◆ PAGE TEXT:
____
# TuRBo corners - UBL buffer



## AbstractAlg (Mar 30, 2012)

This is the list of algorithms for TuRBo corners with UBL as buffer, and UFR and URB as targets.
Has algorithms, cycles and images.

http://serbiaopen.comuf.com/cube.html

Here also pictures of site, if maybe can't open site or don't want to.



 



 

If you find something wrong please tell me so I can fix it.

Fixed algorithms in clockwise table, some of them were swapped. 
Now tested all the algs, should be okay.


----------



## drewsopchak (Mar 31, 2012)

Why not just use comms? Always found TuRBo corners odd.


----------



## AbstractAlg (Mar 31, 2012)

I personally, just can't get used to comms. I fully understand them, I know every type of comm, understand cancellations, I how to reckognize certain type, but there is no way for me to execute commutator based cycles fast enough as I would, for example - OP. It probably takes serious amount of practice, and the time is something I don't have right now, I would probably switch to comms on summer school break. So till then I try to reduce as much as thinking and reckognition as possible to only brain-dead execution.


----------



## drewsopchak (Mar 31, 2012)

AbstractAlg said:


> I personally, just can't get used to comms. I fully understand them, I know every type of comm, understand cancellations, I how to reckognize certain type, but there is no way for me to execute commutator based cycles fast enough as I would, for example - OP. It probably takes serious amount of practice, and the time is something I don't have right now, I would probably switch to comms on summer school break. So till then I try to reduce as much as thinking and reckognition as possible to only brain-dead execution.
____
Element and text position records
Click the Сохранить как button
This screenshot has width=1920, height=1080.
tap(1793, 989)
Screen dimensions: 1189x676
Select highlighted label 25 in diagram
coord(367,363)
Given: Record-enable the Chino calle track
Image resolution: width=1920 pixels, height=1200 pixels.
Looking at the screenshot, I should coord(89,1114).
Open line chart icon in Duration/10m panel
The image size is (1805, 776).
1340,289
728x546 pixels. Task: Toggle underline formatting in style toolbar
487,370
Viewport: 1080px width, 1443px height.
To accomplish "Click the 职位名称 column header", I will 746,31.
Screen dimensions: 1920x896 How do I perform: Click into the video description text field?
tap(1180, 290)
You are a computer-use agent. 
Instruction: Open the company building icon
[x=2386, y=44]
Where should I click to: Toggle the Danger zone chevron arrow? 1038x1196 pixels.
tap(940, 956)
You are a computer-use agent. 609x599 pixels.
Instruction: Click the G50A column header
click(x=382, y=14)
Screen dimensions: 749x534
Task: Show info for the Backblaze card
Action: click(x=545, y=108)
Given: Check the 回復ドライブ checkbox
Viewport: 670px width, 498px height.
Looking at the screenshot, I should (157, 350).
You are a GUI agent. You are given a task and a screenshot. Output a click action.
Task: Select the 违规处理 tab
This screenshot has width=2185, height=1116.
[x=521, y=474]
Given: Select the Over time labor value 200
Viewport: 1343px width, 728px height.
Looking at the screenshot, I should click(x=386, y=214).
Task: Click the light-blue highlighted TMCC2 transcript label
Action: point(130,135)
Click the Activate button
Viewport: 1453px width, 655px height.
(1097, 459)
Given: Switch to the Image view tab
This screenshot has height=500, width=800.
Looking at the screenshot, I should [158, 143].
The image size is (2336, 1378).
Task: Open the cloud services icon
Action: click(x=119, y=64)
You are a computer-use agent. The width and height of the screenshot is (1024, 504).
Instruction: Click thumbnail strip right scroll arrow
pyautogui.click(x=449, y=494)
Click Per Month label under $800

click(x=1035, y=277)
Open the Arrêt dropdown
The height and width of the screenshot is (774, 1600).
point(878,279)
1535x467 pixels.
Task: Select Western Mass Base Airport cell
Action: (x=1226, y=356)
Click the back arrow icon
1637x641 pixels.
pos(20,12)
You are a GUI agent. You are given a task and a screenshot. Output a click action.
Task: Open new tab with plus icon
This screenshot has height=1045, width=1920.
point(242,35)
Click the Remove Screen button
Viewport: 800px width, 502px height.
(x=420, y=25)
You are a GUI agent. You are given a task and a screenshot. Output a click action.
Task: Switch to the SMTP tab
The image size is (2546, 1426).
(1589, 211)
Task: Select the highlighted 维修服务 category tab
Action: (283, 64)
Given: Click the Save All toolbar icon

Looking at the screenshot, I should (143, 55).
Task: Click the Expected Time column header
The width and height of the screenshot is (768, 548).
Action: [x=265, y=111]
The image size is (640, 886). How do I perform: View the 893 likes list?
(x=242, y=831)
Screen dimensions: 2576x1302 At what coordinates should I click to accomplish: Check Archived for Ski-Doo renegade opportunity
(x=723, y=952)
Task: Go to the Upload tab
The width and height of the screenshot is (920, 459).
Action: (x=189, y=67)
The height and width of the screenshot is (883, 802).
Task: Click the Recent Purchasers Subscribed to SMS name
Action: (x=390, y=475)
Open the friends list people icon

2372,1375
____
◆ REQUIRED WORK:
A – In the TuRBo corners thread, change "buffer" to "buffer sticker" throughout the passage starting at "# TuRBo corners" and ending at "URB as targets.", and give that passage again.
B – Gather every line of the listing that contains the string "column".
The TuRBo corners thread and the listing have no connection to each other.

◆ ANSWER SET:
A –
# TuRBo corners - UBL buffer sticker



## AbstractAlg (Mar 30, 2012)

This is the list of algorithms for TuRBo corners with UBL as buffer sticker, and UFR and URB as targets.

B –
To accomplish "Click the 职位名称 column header", I will 746,31.
Instruction: Click the G50A column header
Task: Click the Expected Time column header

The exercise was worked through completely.